### What the task asks
Copy the entries word for word, beginning with the line containing "This screenshot has" and continuing through the end of the entries. Leave the pictures out of your copy.

### Given entries
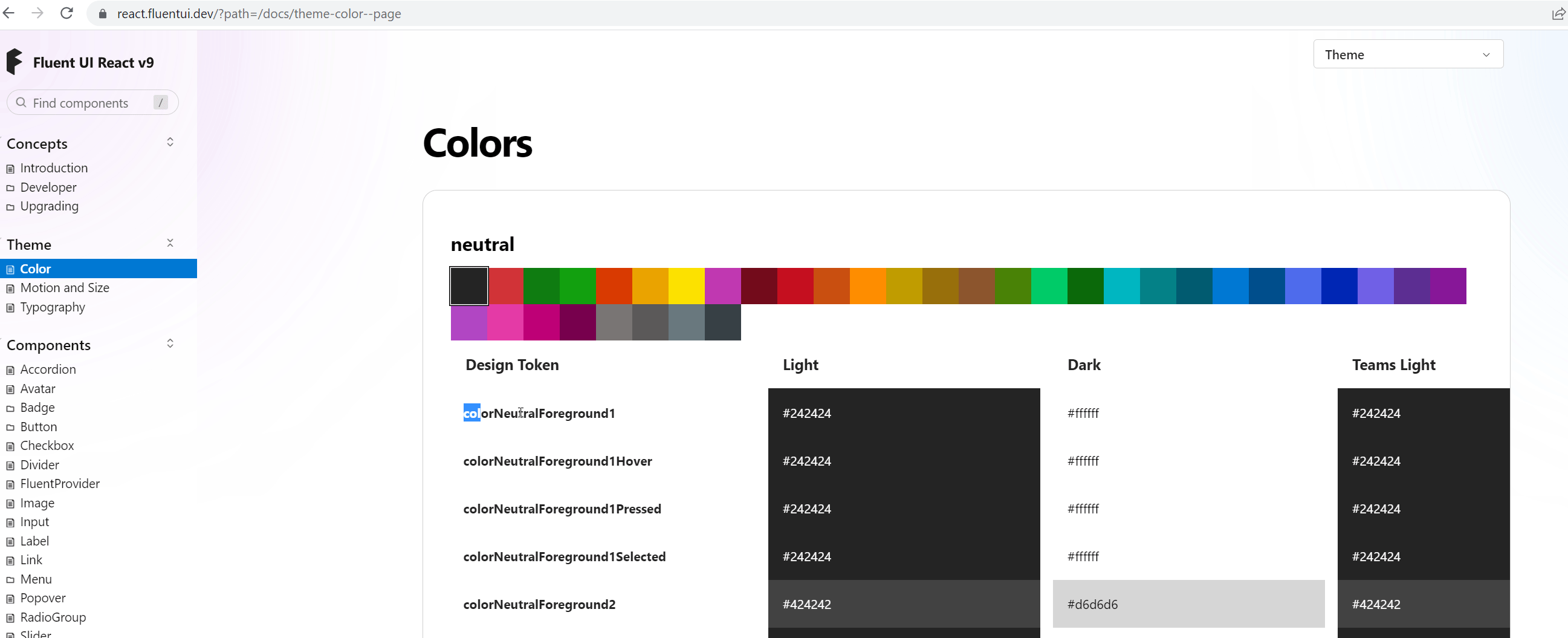Click the lock icon in the address bar
Image resolution: width=1568 pixels, height=638 pixels.
point(103,13)
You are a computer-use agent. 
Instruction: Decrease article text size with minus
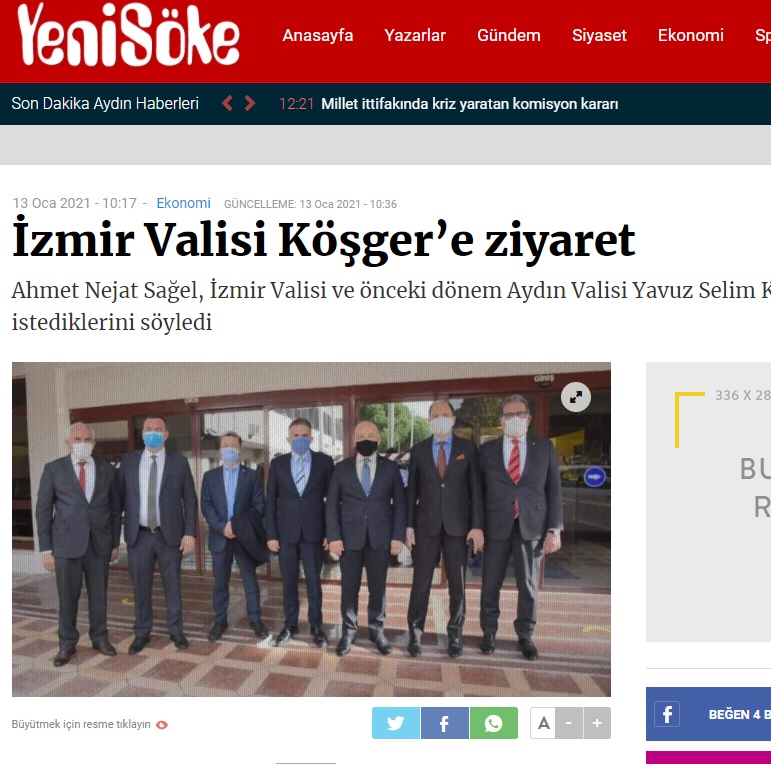point(569,723)
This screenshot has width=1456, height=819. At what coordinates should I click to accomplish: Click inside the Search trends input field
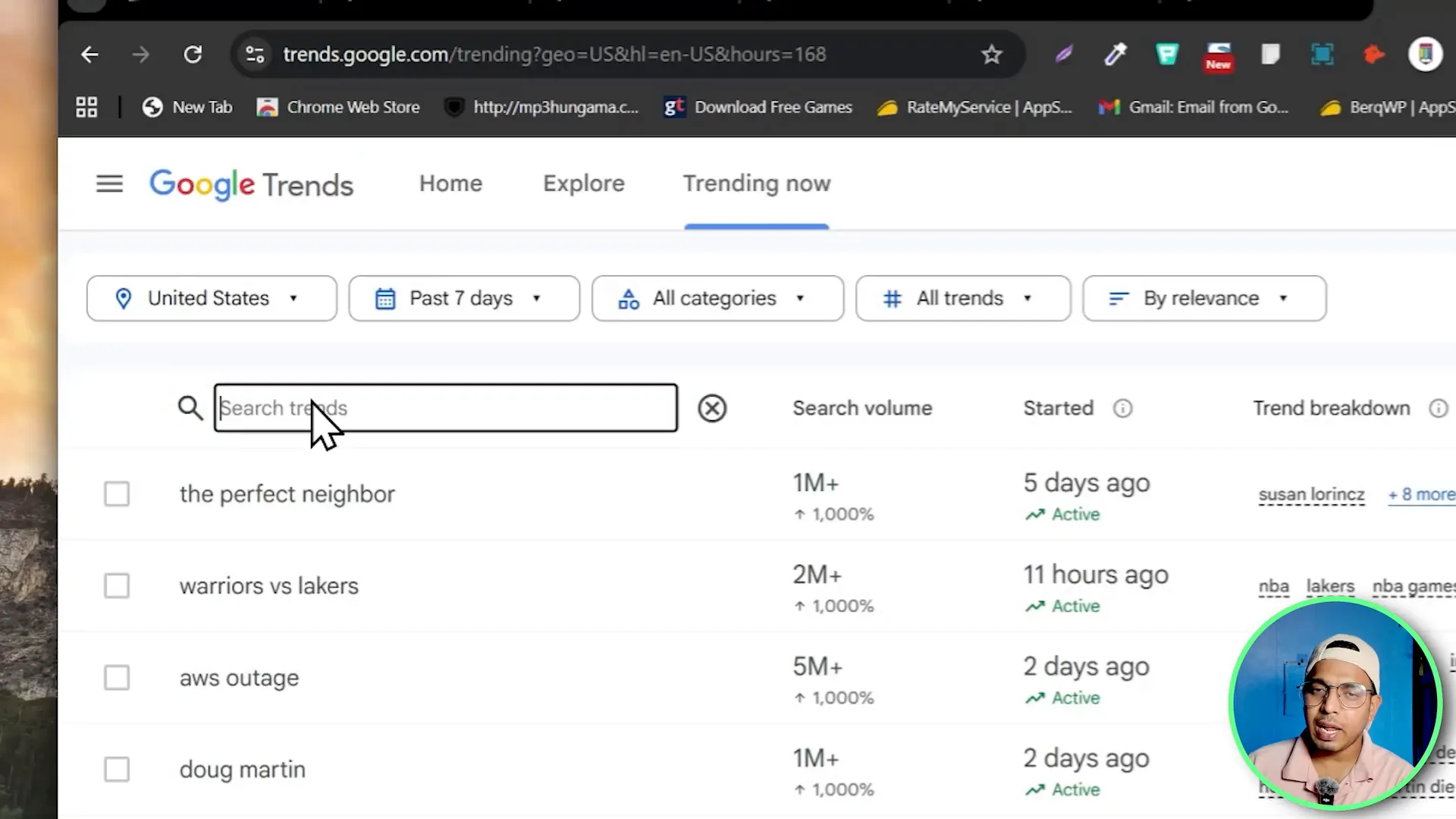446,408
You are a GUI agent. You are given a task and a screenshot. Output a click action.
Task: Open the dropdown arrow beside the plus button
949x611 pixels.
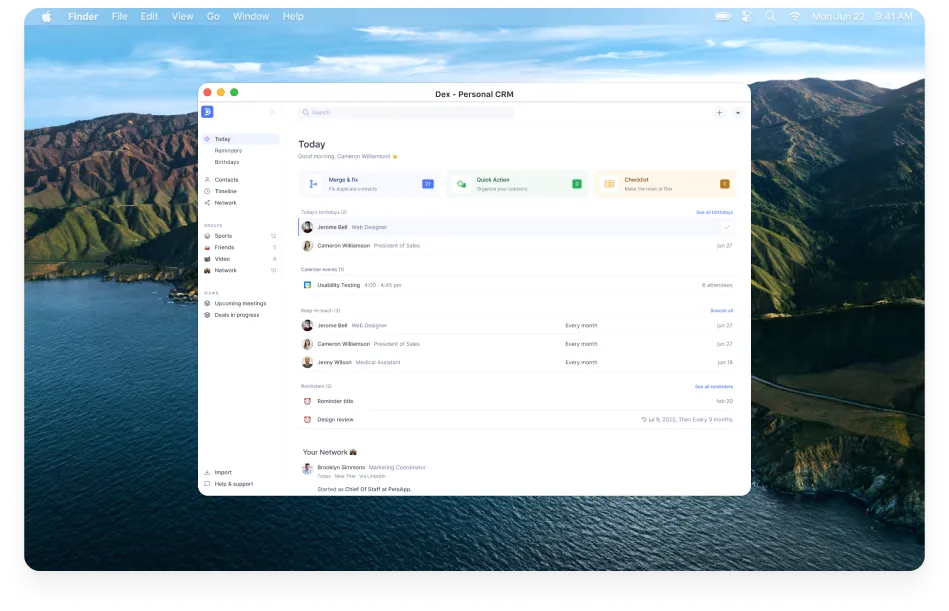click(737, 113)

### Answer
This screenshot has width=1456, height=819. At what coordinates should I click to accomplish: Click inside the Search trends input field
446,408
You are a GUI agent. You are given a task and a screenshot. Output a click action.
Task: Open the dropdown arrow beside the plus button
949x611 pixels.
click(737, 113)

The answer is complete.